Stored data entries
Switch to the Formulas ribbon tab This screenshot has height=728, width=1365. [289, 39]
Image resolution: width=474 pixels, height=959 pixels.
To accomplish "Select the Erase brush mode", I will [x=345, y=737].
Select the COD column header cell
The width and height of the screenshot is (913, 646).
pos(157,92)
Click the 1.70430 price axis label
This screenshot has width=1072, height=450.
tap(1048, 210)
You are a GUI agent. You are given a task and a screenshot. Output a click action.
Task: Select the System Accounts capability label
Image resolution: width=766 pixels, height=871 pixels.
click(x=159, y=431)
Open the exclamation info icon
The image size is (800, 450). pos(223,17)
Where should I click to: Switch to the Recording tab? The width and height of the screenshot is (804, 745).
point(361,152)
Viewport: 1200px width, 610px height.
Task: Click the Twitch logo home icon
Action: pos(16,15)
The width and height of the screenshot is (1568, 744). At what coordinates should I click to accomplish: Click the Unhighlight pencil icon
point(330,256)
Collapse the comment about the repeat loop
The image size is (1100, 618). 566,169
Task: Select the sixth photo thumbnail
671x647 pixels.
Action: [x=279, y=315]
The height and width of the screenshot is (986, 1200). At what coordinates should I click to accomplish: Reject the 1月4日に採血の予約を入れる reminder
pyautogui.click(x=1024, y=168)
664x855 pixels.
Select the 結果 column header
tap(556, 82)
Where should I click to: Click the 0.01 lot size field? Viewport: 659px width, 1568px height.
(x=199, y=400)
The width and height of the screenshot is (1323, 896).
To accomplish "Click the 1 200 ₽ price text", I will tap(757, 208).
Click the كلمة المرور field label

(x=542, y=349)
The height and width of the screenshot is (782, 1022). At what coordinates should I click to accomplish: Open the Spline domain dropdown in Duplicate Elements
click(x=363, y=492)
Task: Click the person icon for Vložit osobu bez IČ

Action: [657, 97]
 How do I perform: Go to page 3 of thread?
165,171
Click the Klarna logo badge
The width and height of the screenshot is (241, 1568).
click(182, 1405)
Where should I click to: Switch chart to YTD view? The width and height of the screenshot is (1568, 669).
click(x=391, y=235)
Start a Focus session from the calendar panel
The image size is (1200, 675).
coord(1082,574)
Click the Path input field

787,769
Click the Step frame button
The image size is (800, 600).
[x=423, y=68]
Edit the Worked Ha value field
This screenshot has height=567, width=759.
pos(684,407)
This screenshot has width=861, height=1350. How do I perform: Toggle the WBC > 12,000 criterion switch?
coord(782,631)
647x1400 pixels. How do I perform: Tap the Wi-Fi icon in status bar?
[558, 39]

**Directions for this task:** Word for word, copy out the entries.

**Response:**
Switch to the Formulas ribbon tab This screenshot has height=728, width=1365. [289, 39]
Image resolution: width=474 pixels, height=959 pixels.
To accomplish "Select the Erase brush mode", I will [x=345, y=737].
Select the COD column header cell
The width and height of the screenshot is (913, 646).
pos(157,92)
Click the 1.70430 price axis label
This screenshot has width=1072, height=450.
tap(1048, 210)
You are a GUI agent. You are given a task and a screenshot. Output a click action.
Task: Select the System Accounts capability label
Image resolution: width=766 pixels, height=871 pixels.
click(x=159, y=431)
Open the exclamation info icon
The image size is (800, 450). pos(223,17)
Where should I click to: Switch to the Recording tab? The width and height of the screenshot is (804, 745).
point(361,152)
Viewport: 1200px width, 610px height.
Task: Click the Twitch logo home icon
Action: pos(16,15)
The width and height of the screenshot is (1568, 744). At what coordinates should I click to accomplish: Click the Unhighlight pencil icon
point(330,256)
Collapse the comment about the repeat loop
The image size is (1100, 618). 566,169
Task: Select the sixth photo thumbnail
671x647 pixels.
Action: [x=279, y=315]
The height and width of the screenshot is (986, 1200). At what coordinates should I click to accomplish: Reject the 1月4日に採血の予約を入れる reminder
pyautogui.click(x=1024, y=168)
664x855 pixels.
Select the 結果 column header
tap(556, 82)
Where should I click to: Click the 0.01 lot size field? Viewport: 659px width, 1568px height.
(x=199, y=400)
The width and height of the screenshot is (1323, 896).
To accomplish "Click the 1 200 ₽ price text", I will tap(757, 208).
Click the كلمة المرور field label

(x=542, y=349)
The height and width of the screenshot is (782, 1022). At what coordinates should I click to accomplish: Open the Spline domain dropdown in Duplicate Elements
click(x=363, y=492)
Task: Click the person icon for Vložit osobu bez IČ

Action: [657, 97]
 How do I perform: Go to page 3 of thread?
165,171
Click the Klarna logo badge
The width and height of the screenshot is (241, 1568).
click(182, 1405)
Where should I click to: Switch chart to YTD view? The width and height of the screenshot is (1568, 669).
click(x=391, y=235)
Start a Focus session from the calendar panel
The image size is (1200, 675).
coord(1082,574)
Click the Path input field

787,769
Click the Step frame button
The image size is (800, 600).
[x=423, y=68]
Edit the Worked Ha value field
This screenshot has height=567, width=759.
pos(684,407)
This screenshot has width=861, height=1350. How do I perform: Toggle the WBC > 12,000 criterion switch?
coord(782,631)
647x1400 pixels. How do I perform: Tap the Wi-Fi icon in status bar?
[558, 39]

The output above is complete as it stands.